▶ **AIM OF THE EXERCISE**
Take the entries below and print, exactly, the stretch from the line containing "[Follow on Instagram] (113, 2305)" through the line containing "[tab] (53, 581)", both included.

▶ **SUPPLIED MATERIAL**
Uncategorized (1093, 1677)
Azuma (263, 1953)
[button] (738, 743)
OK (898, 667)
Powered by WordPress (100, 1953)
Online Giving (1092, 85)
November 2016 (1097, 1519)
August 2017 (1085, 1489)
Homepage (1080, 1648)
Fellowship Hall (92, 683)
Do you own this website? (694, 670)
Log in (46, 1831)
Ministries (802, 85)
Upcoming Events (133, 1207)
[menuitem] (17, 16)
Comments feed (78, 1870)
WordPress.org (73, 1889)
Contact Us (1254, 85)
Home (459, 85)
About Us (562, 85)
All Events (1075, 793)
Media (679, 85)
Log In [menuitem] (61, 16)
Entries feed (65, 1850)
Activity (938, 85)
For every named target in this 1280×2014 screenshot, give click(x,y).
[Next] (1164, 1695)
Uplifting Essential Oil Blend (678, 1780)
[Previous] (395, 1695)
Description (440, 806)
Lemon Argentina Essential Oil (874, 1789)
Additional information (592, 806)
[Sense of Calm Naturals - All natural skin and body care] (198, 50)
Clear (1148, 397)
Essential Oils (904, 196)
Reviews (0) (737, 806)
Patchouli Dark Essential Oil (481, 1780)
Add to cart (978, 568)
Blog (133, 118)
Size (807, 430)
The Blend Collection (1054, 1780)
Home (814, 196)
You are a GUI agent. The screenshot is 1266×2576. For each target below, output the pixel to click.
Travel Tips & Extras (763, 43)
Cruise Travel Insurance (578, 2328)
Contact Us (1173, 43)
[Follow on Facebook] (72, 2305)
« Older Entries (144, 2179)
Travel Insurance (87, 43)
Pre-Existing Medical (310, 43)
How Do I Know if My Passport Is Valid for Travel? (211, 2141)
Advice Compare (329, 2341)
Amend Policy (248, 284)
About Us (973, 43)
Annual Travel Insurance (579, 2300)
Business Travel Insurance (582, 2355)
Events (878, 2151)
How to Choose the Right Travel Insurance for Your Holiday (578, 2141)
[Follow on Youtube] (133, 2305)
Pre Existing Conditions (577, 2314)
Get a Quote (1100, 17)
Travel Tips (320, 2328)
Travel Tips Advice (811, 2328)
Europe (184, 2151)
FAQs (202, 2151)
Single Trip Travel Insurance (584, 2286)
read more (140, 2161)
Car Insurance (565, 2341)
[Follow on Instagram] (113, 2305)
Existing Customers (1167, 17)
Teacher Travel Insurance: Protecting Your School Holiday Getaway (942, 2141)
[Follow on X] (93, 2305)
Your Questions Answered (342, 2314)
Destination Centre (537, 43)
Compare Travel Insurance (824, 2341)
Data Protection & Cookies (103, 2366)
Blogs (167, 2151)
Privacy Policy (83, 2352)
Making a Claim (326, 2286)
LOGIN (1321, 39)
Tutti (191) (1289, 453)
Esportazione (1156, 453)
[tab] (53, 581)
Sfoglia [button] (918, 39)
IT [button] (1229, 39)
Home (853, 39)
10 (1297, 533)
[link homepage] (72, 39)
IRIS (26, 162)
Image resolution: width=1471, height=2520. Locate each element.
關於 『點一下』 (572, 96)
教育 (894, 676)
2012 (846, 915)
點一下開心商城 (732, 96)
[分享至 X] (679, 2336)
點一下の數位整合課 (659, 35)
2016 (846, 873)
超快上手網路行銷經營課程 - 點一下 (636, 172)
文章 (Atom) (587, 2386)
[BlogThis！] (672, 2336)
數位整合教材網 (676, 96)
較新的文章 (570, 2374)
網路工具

▶ **RESPONSE TO THIS EXERCISE**
[Follow on Instagram] (113, 2305)
Existing Customers (1167, 17)
Teacher Travel Insurance: Protecting Your School Holiday Getaway (942, 2141)
[Follow on X] (93, 2305)
Your Questions Answered (342, 2314)
Destination Centre (537, 43)
Compare Travel Insurance (824, 2341)
Data Protection & Cookies (103, 2366)
Blogs (167, 2151)
Privacy Policy (83, 2352)
Making a Claim (326, 2286)
LOGIN (1321, 39)
Tutti (191) (1289, 453)
Esportazione (1156, 453)
[tab] (53, 581)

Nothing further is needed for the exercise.